EXERCISE DETAILS: Quote every one of the items below word for word, keeping each line as it is.

Stored dataset items:
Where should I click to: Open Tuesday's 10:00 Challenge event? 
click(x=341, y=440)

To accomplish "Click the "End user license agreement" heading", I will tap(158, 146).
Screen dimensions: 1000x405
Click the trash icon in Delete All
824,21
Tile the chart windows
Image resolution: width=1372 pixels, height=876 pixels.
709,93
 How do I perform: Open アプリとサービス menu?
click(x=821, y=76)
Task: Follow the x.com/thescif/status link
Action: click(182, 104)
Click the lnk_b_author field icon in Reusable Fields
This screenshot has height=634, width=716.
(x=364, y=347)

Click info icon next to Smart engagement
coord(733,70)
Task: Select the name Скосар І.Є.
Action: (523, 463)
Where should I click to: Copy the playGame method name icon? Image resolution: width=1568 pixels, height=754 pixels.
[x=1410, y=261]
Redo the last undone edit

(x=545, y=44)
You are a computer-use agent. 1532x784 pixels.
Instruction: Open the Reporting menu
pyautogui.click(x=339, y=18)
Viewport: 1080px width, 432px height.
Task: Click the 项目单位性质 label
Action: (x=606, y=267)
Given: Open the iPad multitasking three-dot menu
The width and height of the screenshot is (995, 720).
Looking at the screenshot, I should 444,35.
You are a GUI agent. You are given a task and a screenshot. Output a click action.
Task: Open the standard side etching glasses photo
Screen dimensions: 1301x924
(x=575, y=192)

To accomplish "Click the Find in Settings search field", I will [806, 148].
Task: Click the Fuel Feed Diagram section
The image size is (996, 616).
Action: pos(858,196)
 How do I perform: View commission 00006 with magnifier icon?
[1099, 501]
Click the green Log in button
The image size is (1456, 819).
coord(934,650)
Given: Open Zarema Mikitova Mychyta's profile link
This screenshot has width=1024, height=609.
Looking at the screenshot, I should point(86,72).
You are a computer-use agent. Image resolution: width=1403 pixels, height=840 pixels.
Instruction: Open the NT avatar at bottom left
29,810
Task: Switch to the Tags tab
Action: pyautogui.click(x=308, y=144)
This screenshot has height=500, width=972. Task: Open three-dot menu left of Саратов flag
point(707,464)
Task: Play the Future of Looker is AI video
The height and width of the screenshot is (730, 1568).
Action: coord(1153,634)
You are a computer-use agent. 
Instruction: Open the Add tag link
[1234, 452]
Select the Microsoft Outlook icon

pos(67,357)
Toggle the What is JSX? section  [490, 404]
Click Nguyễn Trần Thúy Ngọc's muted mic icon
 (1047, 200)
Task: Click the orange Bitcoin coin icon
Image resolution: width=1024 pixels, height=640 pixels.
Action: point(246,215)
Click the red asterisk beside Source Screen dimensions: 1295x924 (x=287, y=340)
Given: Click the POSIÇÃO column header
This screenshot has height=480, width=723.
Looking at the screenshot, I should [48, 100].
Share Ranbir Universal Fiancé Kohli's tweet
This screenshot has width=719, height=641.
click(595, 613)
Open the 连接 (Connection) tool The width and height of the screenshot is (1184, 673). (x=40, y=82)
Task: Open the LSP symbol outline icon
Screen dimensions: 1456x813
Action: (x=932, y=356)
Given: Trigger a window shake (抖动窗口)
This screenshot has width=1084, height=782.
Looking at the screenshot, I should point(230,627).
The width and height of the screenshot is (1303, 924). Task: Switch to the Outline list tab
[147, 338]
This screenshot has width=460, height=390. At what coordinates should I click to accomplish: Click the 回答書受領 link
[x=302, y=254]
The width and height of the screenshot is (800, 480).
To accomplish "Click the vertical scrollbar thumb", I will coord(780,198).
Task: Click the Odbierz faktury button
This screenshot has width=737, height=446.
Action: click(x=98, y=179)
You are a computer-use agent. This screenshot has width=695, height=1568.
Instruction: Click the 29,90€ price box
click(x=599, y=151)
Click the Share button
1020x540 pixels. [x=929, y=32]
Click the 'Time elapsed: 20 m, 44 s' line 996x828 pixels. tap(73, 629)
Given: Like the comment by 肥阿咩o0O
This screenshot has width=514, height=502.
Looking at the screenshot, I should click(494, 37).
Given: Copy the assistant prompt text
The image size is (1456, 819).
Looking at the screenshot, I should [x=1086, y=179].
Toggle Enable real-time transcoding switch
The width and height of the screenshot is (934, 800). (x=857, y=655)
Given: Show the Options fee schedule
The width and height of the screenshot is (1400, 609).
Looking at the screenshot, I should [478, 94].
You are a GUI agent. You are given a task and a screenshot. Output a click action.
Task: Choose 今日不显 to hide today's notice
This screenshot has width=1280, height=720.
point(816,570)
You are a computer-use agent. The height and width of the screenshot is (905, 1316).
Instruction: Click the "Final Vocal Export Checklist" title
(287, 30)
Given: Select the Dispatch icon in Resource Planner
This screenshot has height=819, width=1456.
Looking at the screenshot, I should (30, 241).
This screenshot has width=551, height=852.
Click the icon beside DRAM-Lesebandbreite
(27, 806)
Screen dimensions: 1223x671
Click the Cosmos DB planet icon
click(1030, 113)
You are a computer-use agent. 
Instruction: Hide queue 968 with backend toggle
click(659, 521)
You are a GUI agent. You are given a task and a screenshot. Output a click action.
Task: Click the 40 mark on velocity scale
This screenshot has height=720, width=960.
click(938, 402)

ANSWER:
Where should I click to: Open Tuesday's 10:00 Challenge event? 
click(x=341, y=440)

To accomplish "Click the "End user license agreement" heading", I will tap(158, 146).
Screen dimensions: 1000x405
Click the trash icon in Delete All
824,21
Tile the chart windows
Image resolution: width=1372 pixels, height=876 pixels.
709,93
 How do I perform: Open アプリとサービス menu?
click(x=821, y=76)
Task: Follow the x.com/thescif/status link
Action: click(182, 104)
Click the lnk_b_author field icon in Reusable Fields
This screenshot has height=634, width=716.
(x=364, y=347)

Click info icon next to Smart engagement
coord(733,70)
Task: Select the name Скосар І.Є.
Action: (523, 463)
Where should I click to: Copy the playGame method name icon? Image resolution: width=1568 pixels, height=754 pixels.
[x=1410, y=261]
Redo the last undone edit

(x=545, y=44)
You are a computer-use agent. 1532x784 pixels.
Instruction: Open the Reporting menu
pyautogui.click(x=339, y=18)
Viewport: 1080px width, 432px height.
Task: Click the 项目单位性质 label
Action: (x=606, y=267)
Given: Open the iPad multitasking three-dot menu
The width and height of the screenshot is (995, 720).
Looking at the screenshot, I should 444,35.
You are a GUI agent. You are given a task and a screenshot. Output a click action.
Task: Open the standard side etching glasses photo
Screen dimensions: 1301x924
(x=575, y=192)

To accomplish "Click the Find in Settings search field", I will [806, 148].
Task: Click the Fuel Feed Diagram section
The image size is (996, 616).
Action: pos(858,196)
 How do I perform: View commission 00006 with magnifier icon?
[1099, 501]
Click the green Log in button
The image size is (1456, 819).
coord(934,650)
Given: Open Zarema Mikitova Mychyta's profile link
This screenshot has width=1024, height=609.
Looking at the screenshot, I should point(86,72).
You are a computer-use agent. Image resolution: width=1403 pixels, height=840 pixels.
Instruction: Open the NT avatar at bottom left
29,810
Task: Switch to the Tags tab
Action: pyautogui.click(x=308, y=144)
This screenshot has height=500, width=972. Task: Open three-dot menu left of Саратов flag
point(707,464)
Task: Play the Future of Looker is AI video
The height and width of the screenshot is (730, 1568).
Action: coord(1153,634)
You are a computer-use agent. 
Instruction: Open the Add tag link
[1234, 452]
Select the Microsoft Outlook icon

pos(67,357)
Toggle the What is JSX? section  [490, 404]
Click Nguyễn Trần Thúy Ngọc's muted mic icon
 (1047, 200)
Task: Click the orange Bitcoin coin icon
Image resolution: width=1024 pixels, height=640 pixels.
Action: point(246,215)
Click the red asterisk beside Source Screen dimensions: 1295x924 (x=287, y=340)
Given: Click the POSIÇÃO column header
This screenshot has height=480, width=723.
Looking at the screenshot, I should [48, 100].
Share Ranbir Universal Fiancé Kohli's tweet
This screenshot has width=719, height=641.
click(595, 613)
Open the 连接 (Connection) tool The width and height of the screenshot is (1184, 673). (x=40, y=82)
Task: Open the LSP symbol outline icon
Screen dimensions: 1456x813
Action: (x=932, y=356)
Given: Trigger a window shake (抖动窗口)
This screenshot has width=1084, height=782.
Looking at the screenshot, I should point(230,627).
The width and height of the screenshot is (1303, 924). Task: Switch to the Outline list tab
[147, 338]
This screenshot has width=460, height=390. At what coordinates should I click to accomplish: Click the 回答書受領 link
[x=302, y=254]
The width and height of the screenshot is (800, 480).
To accomplish "Click the vertical scrollbar thumb", I will coord(780,198).
Task: Click the Odbierz faktury button
This screenshot has width=737, height=446.
Action: click(x=98, y=179)
You are a computer-use agent. This screenshot has width=695, height=1568.
Instruction: Click the 29,90€ price box
click(x=599, y=151)
Click the Share button
1020x540 pixels. [x=929, y=32]
Click the 'Time elapsed: 20 m, 44 s' line 996x828 pixels. tap(73, 629)
Given: Like the comment by 肥阿咩o0O
This screenshot has width=514, height=502.
Looking at the screenshot, I should click(494, 37).
Given: Copy the assistant prompt text
The image size is (1456, 819).
Looking at the screenshot, I should [x=1086, y=179].
Toggle Enable real-time transcoding switch
The width and height of the screenshot is (934, 800). (x=857, y=655)
Given: Show the Options fee schedule
The width and height of the screenshot is (1400, 609).
Looking at the screenshot, I should [478, 94].
You are a GUI agent. You are given a task and a screenshot. Output a click action.
Task: Choose 今日不显 to hide today's notice
This screenshot has width=1280, height=720.
point(816,570)
You are a computer-use agent. The height and width of the screenshot is (905, 1316).
Instruction: Click the "Final Vocal Export Checklist" title
(287, 30)
Given: Select the Dispatch icon in Resource Planner
This screenshot has height=819, width=1456.
Looking at the screenshot, I should (30, 241).
This screenshot has width=551, height=852.
Click the icon beside DRAM-Lesebandbreite
(27, 806)
Screen dimensions: 1223x671
Click the Cosmos DB planet icon
click(1030, 113)
You are a computer-use agent. 
Instruction: Hide queue 968 with backend toggle
click(659, 521)
You are a GUI agent. You are given a task and a screenshot. Output a click action.
Task: Click the 40 mark on velocity scale
This screenshot has height=720, width=960.
click(938, 402)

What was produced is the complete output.